In der Nacht parkte Jessica meinen Wagen am Bürgersteig vor dem Altbau ab, in dem wir wohnten und sah mich mit einem zufriedenen Schmunzeln an. "Meine Damen und Herren, die Fahrt endet hier. Bitte verlassen Sie ruhig und geordnet das Fahrzeug und denken Sie an Ihre Habseligkeiten."

"Scheint, als würdest du dich freuen, der Dreißig in ein paar Minuten näherzukommen.", lachte ich gehässig.
"Und schon ist meine Laune im Keller.", augenrollend stieg sie aus und lief zum Kofferraum. Erwartungsvoll blieb ich auf dem Sitz der Beifahrerseite und sah in den Rückspiegel.

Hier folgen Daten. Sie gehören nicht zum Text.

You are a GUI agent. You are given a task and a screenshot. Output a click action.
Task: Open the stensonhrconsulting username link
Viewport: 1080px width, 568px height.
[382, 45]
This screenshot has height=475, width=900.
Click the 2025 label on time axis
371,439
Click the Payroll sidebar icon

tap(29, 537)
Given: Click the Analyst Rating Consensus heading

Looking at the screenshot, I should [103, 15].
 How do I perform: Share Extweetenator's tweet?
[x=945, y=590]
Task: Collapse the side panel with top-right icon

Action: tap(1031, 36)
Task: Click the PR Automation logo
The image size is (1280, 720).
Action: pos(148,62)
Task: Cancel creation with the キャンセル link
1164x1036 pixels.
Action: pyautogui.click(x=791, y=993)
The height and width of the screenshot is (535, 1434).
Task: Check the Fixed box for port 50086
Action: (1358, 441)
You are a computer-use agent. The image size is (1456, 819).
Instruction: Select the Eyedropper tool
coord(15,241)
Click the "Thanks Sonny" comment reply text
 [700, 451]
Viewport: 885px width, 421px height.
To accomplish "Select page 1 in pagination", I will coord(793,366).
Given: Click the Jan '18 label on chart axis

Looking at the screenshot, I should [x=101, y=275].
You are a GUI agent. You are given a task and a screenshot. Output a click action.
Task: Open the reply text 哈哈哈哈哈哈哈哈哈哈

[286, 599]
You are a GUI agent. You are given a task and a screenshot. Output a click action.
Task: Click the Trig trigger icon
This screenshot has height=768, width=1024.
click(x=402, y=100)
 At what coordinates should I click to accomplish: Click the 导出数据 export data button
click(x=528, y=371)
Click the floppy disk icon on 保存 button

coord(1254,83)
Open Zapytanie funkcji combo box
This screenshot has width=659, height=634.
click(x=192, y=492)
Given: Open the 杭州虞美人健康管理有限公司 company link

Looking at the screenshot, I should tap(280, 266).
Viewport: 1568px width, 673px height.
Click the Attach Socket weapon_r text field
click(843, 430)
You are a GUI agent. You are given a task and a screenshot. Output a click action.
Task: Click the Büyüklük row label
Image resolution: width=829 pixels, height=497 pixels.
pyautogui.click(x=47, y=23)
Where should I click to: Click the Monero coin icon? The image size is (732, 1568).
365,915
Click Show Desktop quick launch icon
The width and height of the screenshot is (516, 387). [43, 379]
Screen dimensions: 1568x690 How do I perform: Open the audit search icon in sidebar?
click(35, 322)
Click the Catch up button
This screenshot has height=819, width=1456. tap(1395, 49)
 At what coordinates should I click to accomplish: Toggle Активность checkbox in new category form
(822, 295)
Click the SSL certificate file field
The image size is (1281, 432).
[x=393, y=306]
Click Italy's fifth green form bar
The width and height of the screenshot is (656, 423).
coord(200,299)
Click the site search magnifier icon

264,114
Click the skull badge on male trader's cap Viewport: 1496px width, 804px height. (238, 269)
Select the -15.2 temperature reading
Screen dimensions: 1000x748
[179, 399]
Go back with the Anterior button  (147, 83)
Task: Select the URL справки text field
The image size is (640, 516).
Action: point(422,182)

Jessica öffnete den Kofferraum und blickte mit weit geöffneten Augen drein. "Du Arsch...", sagte Jessica weinerlich und sah mich durch den Spiegel gerührt an. Ich stieg aus, noch bevor ich die Tür richtig schließen konnte, lag mir Jessica im Arm.
"Ich hatte ursprünglich gedacht und letzten Endes auch gehofft, dass wir erst in...", ich winkelte meinen linken Arm an, um die Zeit auf meiner Armbanduhr abzulesen und lachte leicht auf. "Jetzt erst parken. Alles Liebe zum Geburtstag, mein Schatz.", ich zog Jessica in einen zärtlichen Kuss. Ihr Blick schweifte nur langsam von mir ab; auf der dunklen Reisetasche lag ein kleiner Bund aus Rosen, um den ich den Schlüssel meines Hauses gebunden hatte.